Franz Kafka’nın ünlü romanı "Dava", Yakîn Tiyatro tarafından sahneye uyarlanarak Ankara'da tiyatro severlerle buluşuyor.
Kafka’nın derin felsefi katmanlar taşıyan eseri, izleyicilerine sadece bir hikâye sunmakla kalmıyor; aynı zamanda varoluşsal soruları ve insanın içsel dünyasını sorgulama fırsatı da veriyor.
KİERKEGAARD’IN VAROLUŞÇU FELSEFESİ SAHNEYE TAŞINIYOR
Kafka'nın "Dava" romanının derinliklerinde, ünlü varoluşçu filozof Søren Kierkegaard’ın etkisi barındırıyor. Kierkegaard’ın varoluşçuluk anlayışına göre, insanın varoluşu bireyseldir ve bunun somut bir şekilde tanımlanması imkânsızdır. İnsan, varoluşunun farkına vardığında, öznel bir deneyime dönüşür. Bu filozofik bakış açısı, Dava’nın başkarakteri K.’nın yaşadığı içsel yolculukta kendisini net bir şekilde gösteriyor.
Kierkegaard, korku ve kaygı arasındaki farkı şöyle açıklar:
“Korku, insanın kendi bilinçli gücünün dışında yatan ürkütücü olanaklardan geri çekilmesidir. Buna karşı kaygı, insanın eylemde bulunma kapasitesinde içkin olarak bulunan muazzam olanakların sonucudur…” Bu felsefi düşünceler, K.’nın içsel çatışmalarını ve varoluşsal kaygılarını anlamamız için önemli bir anahtar sunar. "Dava", bu kaygının insanın özgür iradesi ve seçimleriyle nasıl şekillendiğini derinlemesine keşfeder.”

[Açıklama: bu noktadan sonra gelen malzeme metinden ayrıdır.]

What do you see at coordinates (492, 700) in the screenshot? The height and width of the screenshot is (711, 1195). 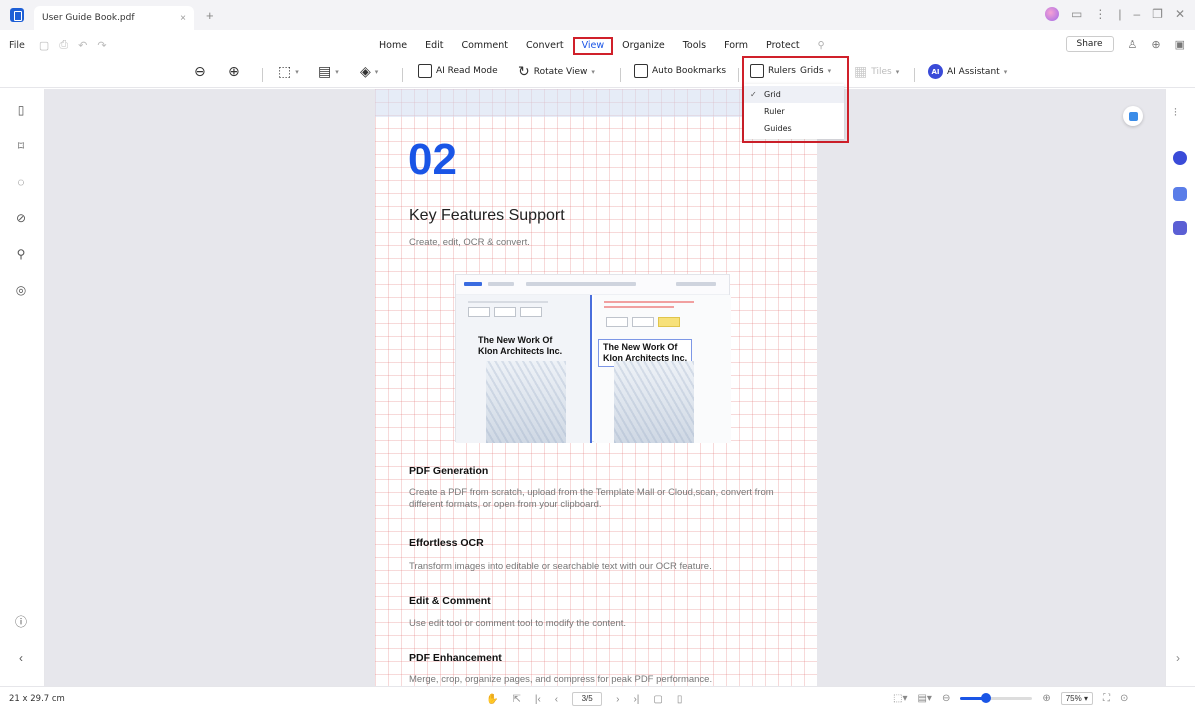 I see `hand-tool-icon: ✋` at bounding box center [492, 700]. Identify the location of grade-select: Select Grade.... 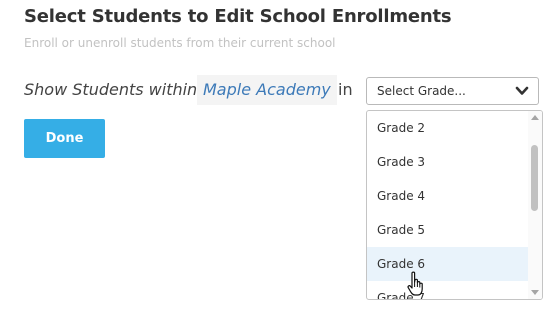
(452, 91).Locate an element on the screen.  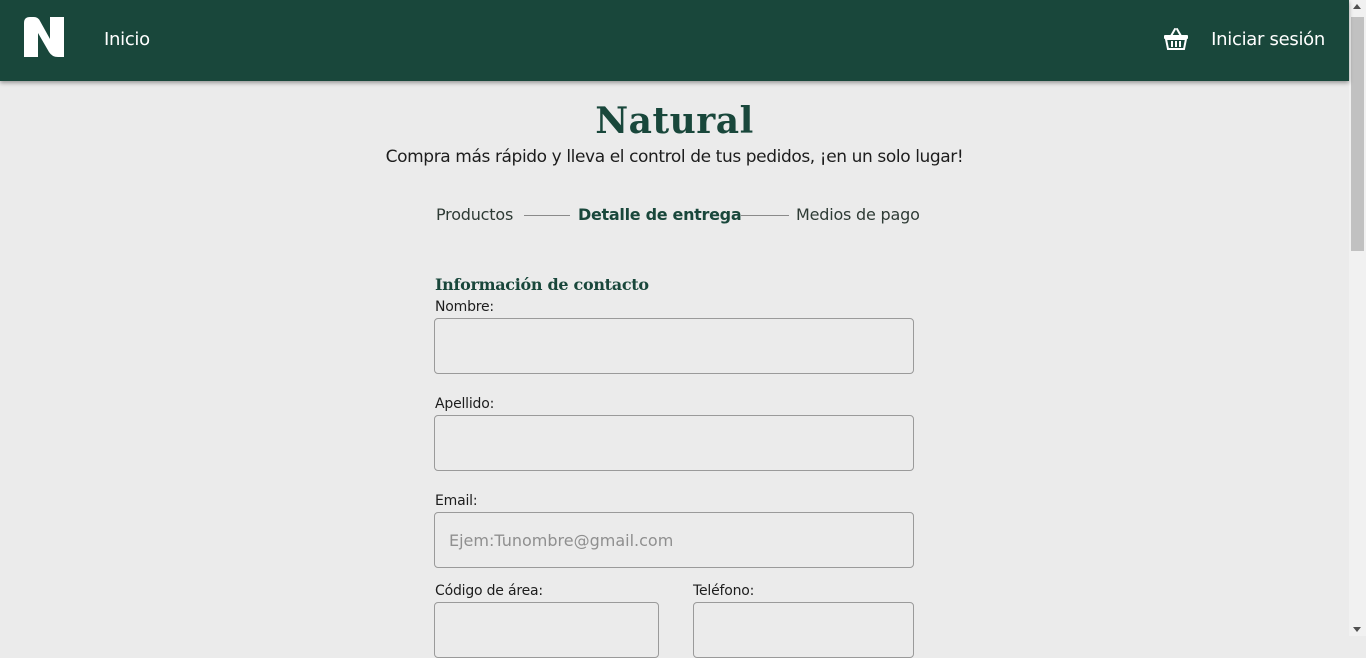
nav-home-link: Inicio is located at coordinates (127, 40).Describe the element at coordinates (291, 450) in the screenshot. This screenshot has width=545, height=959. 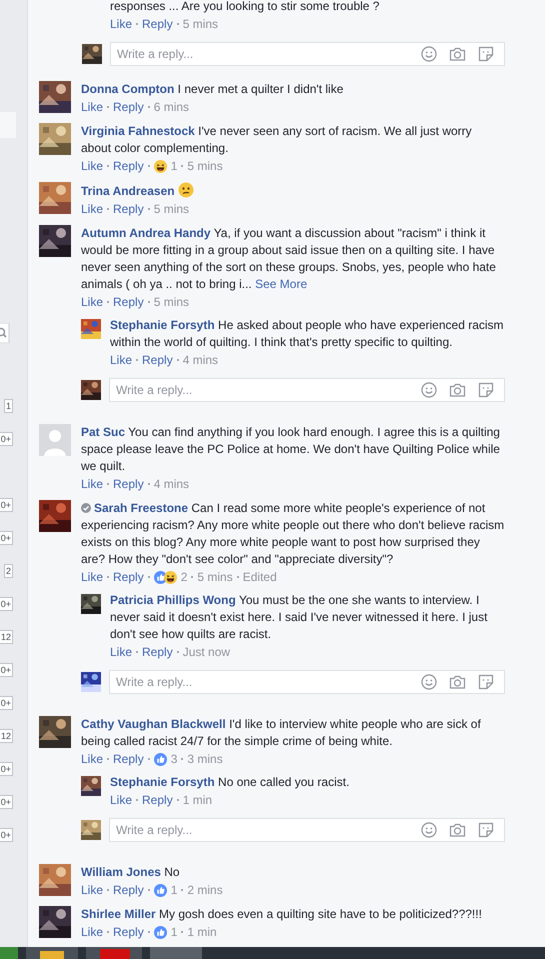
I see `comment-text: Pat Suc You can find anything if you look hard enough. I agree this is a quilting space please leave the PC Police at home. We don't have Quilting Police while we quilt.` at that location.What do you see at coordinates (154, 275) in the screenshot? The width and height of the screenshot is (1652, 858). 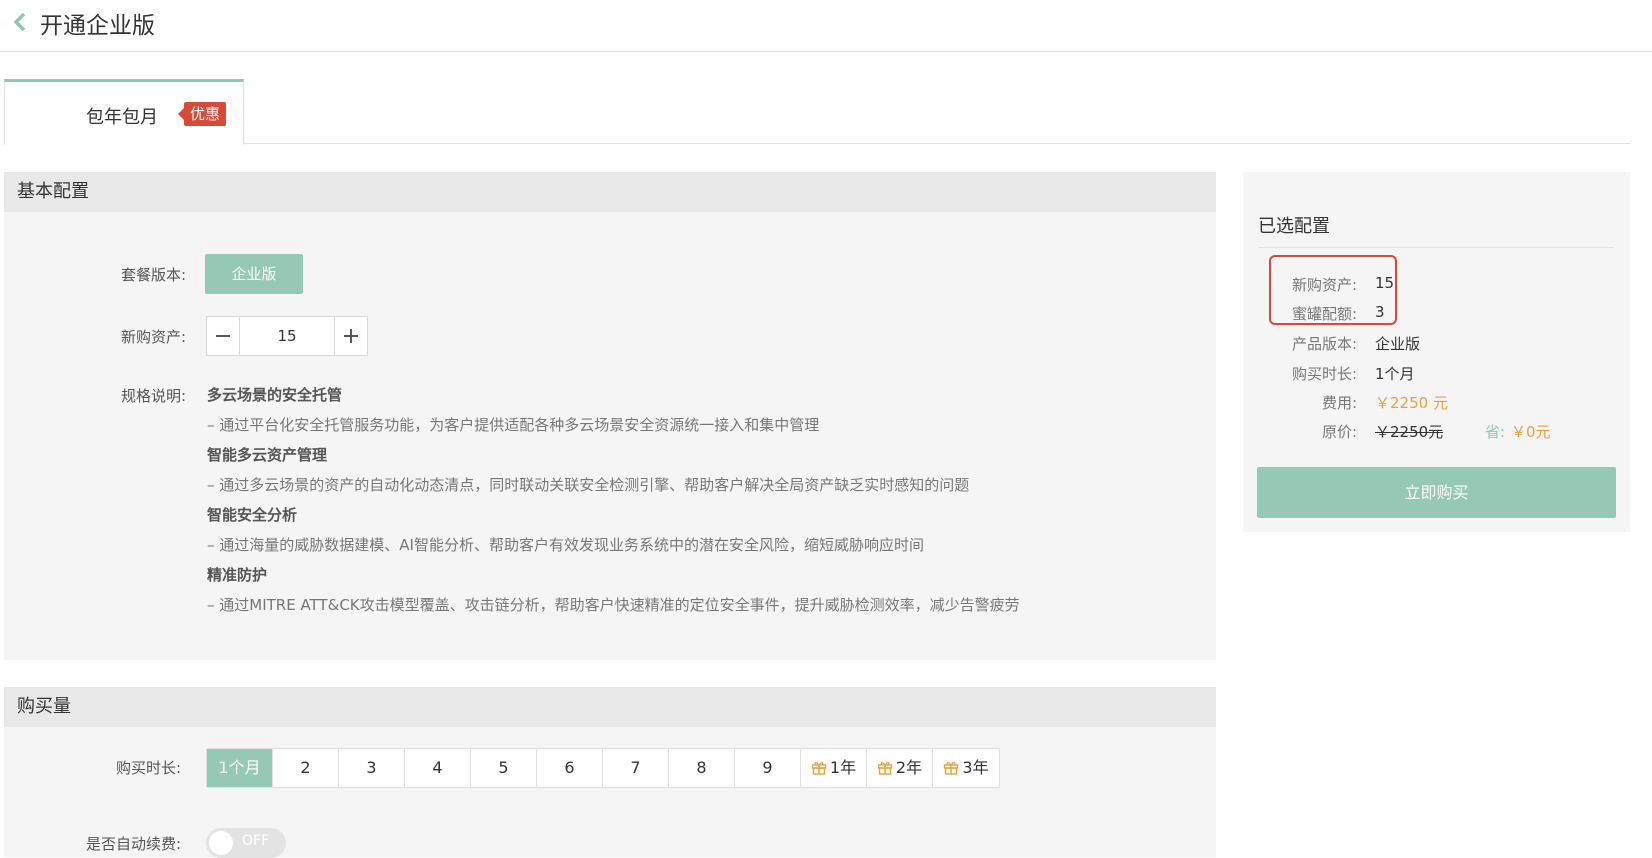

Kierkegaard’a göre, insanın varoluş serüveni, yaptığı seçimlerin sonucudur. İnsan, seçim yapmanın sorumluluğundan kaçmak yerine kendi yolunu belirlemelidir. Pek çok insan, özgür iradesinin farkına varmak yerine başkalarının beklentilerini yerine getirmeye çalışır. Kierkegaard, bu durumu şu şekilde ifade eder: “Sen gerçekten de bir hiçsin; sen başkaları için sadece bir ilişkisin.”
Nerede, ne zaman?
Yakîn Tiyatro, Kafka’nın bu derin varoluşsal soruları ve felsefi alt metinleri sahneye taşıyan bu uyarlama ile, izleyicilerine unutulmaz bir tiyatro deneyimi sunmayı hedefliyor. Dava’nın temalarını sorgulayan bu performans, 20 Mart’ta saat 20:00'de Yakîn Tiyatro’nun sahnelemesiyle izleyicilerle buluşacak.